大竹伸朗作品制作プロセス(第3部 - 豊島での船型運搬)
宇和島の造船所を出た船型は、愛媛県の三崎港、今治港、香川県の高松港に寄港し、計4日間の航海を経て、12月8日(火)に豊島・家浦港へと陸揚げされました。
11日(金)、島内陸送の日。船型は、島の方々の先導をうけ、見守られ、花嫁行列さながら、いよいよ旧針工場建屋のある家浦岡集落へと入隻していきます。
夜明けまで降り続いた雨は止んだものの、港に強く風が吹きつける朝9時。運搬を前に、家浦港で行われた神事では、小豆島・土庄八幡神社の森宮司によって祝詞が奏上されました。
この作品は、新しき世の芸術とならしめたまひて、多くの人々が国の内外より訪れ、大竹伸朗作品のおもいは今までに無き喜び、安らぎを与え、一人一人が楽しく生きることを願いて行かむと、夜の守り、日の守り、恵み幸いたまへ――。
祝詞を受け、豊島連合自治会の三宅会長は、来年の芸術祭に向けて協力して豊島を盛り上げていってほしいと挨拶。家浦の角石博さんによる伊勢音頭が港に響き、士気高まる中、運搬の準備が進みます。
寒い中集まってくださった島の方々はじめ、スタッフ含めて総勢約70名。豊島の小中学校、保育所の子供たちも加わります。神事を終え、船型に括られた大綱を手に取り、家浦港から800mほど離れた家浦岡を目指して、練り歩きが始まりました。
行列の先頭には森宮司。船型は、島の方々に導かれて、豊島の細い道を幅いっぱいの人々に取り囲まれながら進んでいきます。
途中、休憩場所では、呉汁と豊島のみかんが振る舞われました。呉汁は、大豆をすり潰したものを味噌汁に溶かした汁物で、大豆が収穫される秋から冬にかけて昔から日本各地で親しまれた郷土食です。船型が設置される家浦岡集落の方々が、前日から仕込んでくださいました。
休憩を終え、最後の坂をのぼります。
船型を運びながら、何人か「お祭りみたいやなぁ」と仰る島の方々がいらっしゃいました。

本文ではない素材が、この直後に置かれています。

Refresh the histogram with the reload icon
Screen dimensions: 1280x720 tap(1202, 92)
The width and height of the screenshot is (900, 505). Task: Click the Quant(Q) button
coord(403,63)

一つの物をみんなで大事に運ぶ中で、参加する一人ひとりが感じた何かが地域の記憶として残っていくということがあるとしたら、それは作品にとっても幸せなことかもしれません。
大勢の島の方々に率いられた船型は坂を上り切り、旧針工場建屋に到着。島の方々に見守られる中、船型がゆっくりと建屋の中に入っていきます。
一度も使われないままであった船型だからこそ、分割することも、傷つけることもなく、そのままの状態で運びたい。その思いの中で、無事にこの建屋に入れることができたのは、ひとつの大きな節目です。さらに、それが豊島の方々に迎えられ、先導していただき、見守られてのこととなれば、なおさらのこと。これは、アーティスト・大竹伸朗にとっても同じでしょう。多くの方の協力を得て、船型は無事、旧針工場の建屋に入隻しました。
しかし、同時に今日は通過点でもあります。ここから、船型と旧針工場という2つの存在を、改めて一体となった作品空間として昇華させていくために、もう一仕事残されています。
瀬戸内国際芸術祭2016が開幕する2016年3月20日に向け、さらに大竹伸朗の制作は続きます。